Conservation innovation prizes have started to spread. The US-based Conservation X Lab’s award was won by a DNA Barcode scanner which aims to improve supply chain traceability for timber, wildlife and fish. WWF-New Zealand offers 3 prizes of $25,000 each year through its Conservation Innovation Award. One of the 2017 winners was a helicopter-mounted thermal imaging system, which can quickly cover difficult terrain and detect a target invasive pest population of goats, deer and pigs.
A key driver of their popularity is that conservation prizes and challenges are an incredibly efficient use of resources. The prize application process is simple and quick compared to applications for grant funding, and feedback on the application is far faster. This streamlines the process for innovators. Conservation NGOs benefit as the prizes often enable victorious innovators to secure additional funds. Furthermore, these competitions are an effective way for NGOs to draw in talented individuals from other fields. Public engagement can also be enhanced by asking the public to vote for their favourite idea, like WWF-New Zealand do.

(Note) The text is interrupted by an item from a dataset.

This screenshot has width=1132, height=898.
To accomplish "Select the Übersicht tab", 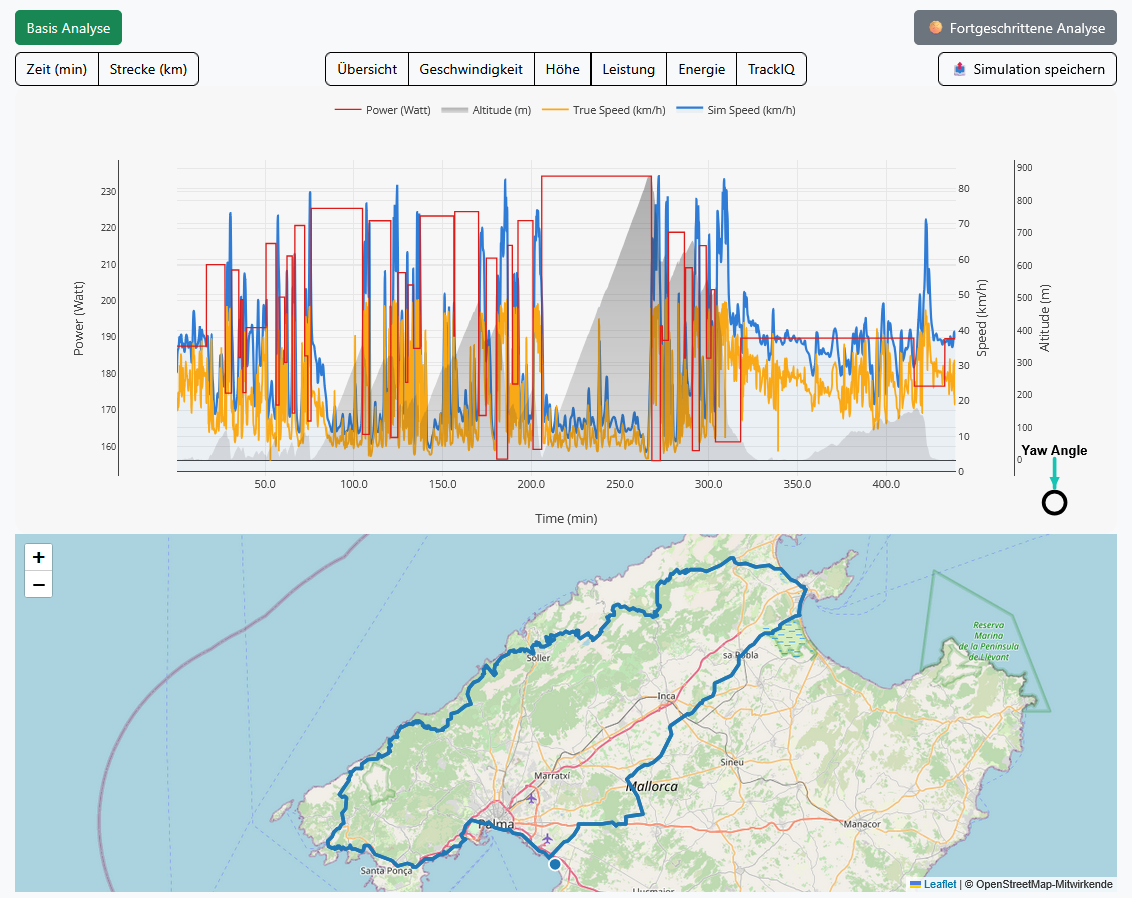I will pyautogui.click(x=367, y=69).

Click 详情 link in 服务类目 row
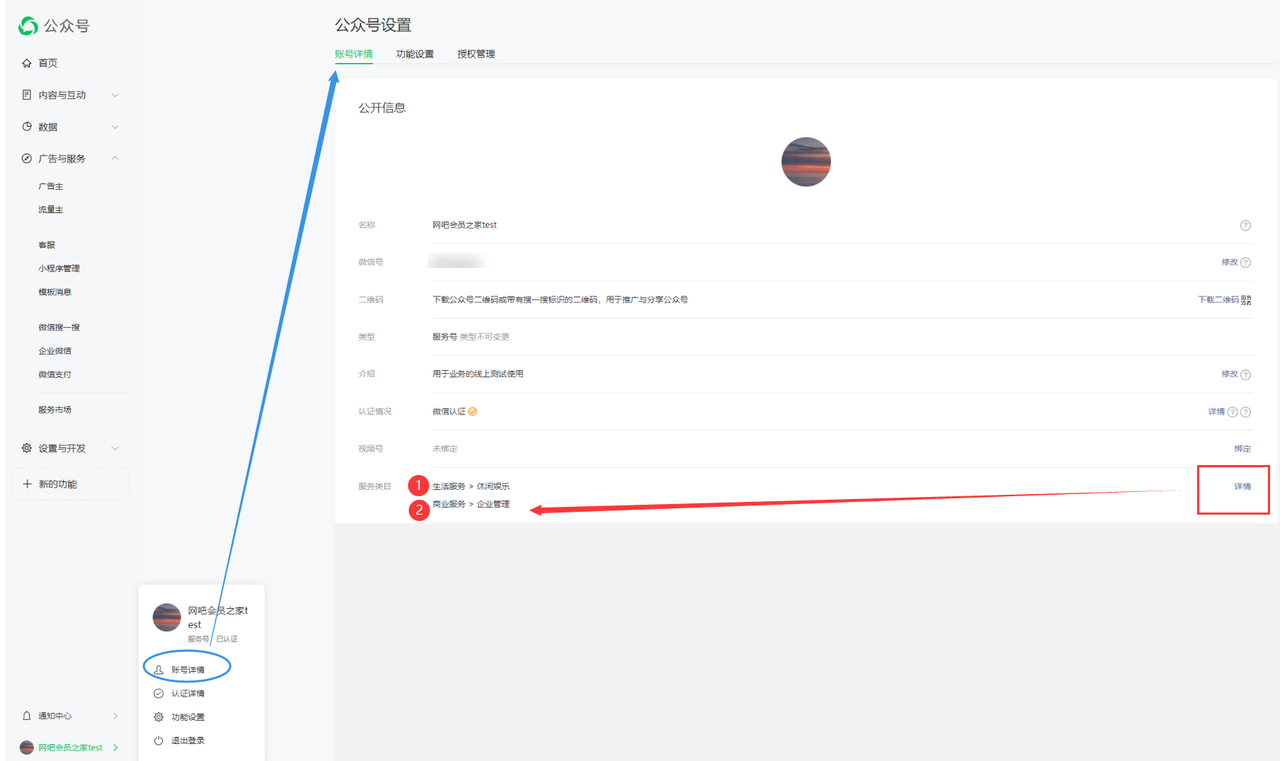[1242, 487]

‘Think for Tigers’ and WWF-New Zealand show that crowdsourcing is not limited to using the public to generate information, but can be used to harness creative thinking. Creative crowdsourcing engages innovative people to work with scientists, which flattens the playing field between science and society. This contrasts with information crowdsourcing, which uses people to work for scientists and strengthens the ‘expert’-citizen divide. This is not to say that information crowdsourcing techniques like Citizen Science and crowdsensing are not useful for conservation. They can provide sorely lacking data that is instrumental to conservation successes. But they must stop making false claims to be about ‘engaging’ people with science. If we truly want to engage people in conservation in more productive ways, we should focus more on creative crowdsourcing. Crowdsourcing shouldn’t just be about strengthening scientists’ ivory towers, it should shake them up as well.